WHAT TO WORK ON:
Reproduce the material below line for line, changing nothing.

RECORDS TO PROCESS:
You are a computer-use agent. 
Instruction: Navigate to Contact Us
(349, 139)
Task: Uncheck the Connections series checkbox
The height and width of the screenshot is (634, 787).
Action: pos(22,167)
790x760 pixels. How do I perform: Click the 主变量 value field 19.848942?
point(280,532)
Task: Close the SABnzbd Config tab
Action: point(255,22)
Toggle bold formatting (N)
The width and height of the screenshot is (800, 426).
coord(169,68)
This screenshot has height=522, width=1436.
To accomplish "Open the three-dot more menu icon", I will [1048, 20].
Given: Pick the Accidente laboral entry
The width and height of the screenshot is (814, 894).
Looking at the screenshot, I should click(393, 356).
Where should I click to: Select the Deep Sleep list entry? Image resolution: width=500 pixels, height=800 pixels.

SOLUTION TO THE EXERCISE:
You are a computer-use agent. 
Instruction: Navigate to Contact Us
(349, 139)
Task: Uncheck the Connections series checkbox
The height and width of the screenshot is (634, 787).
Action: pos(22,167)
790x760 pixels. How do I perform: Click the 主变量 value field 19.848942?
point(280,532)
Task: Close the SABnzbd Config tab
Action: point(255,22)
Toggle bold formatting (N)
The width and height of the screenshot is (800, 426).
coord(169,68)
This screenshot has height=522, width=1436.
To accomplish "Open the three-dot more menu icon", I will [1048, 20].
Given: Pick the Accidente laboral entry
The width and height of the screenshot is (814, 894).
Looking at the screenshot, I should click(393, 356).
Where should I click to: Select the Deep Sleep list entry? Image resolution: width=500 pixels, height=800 pixels.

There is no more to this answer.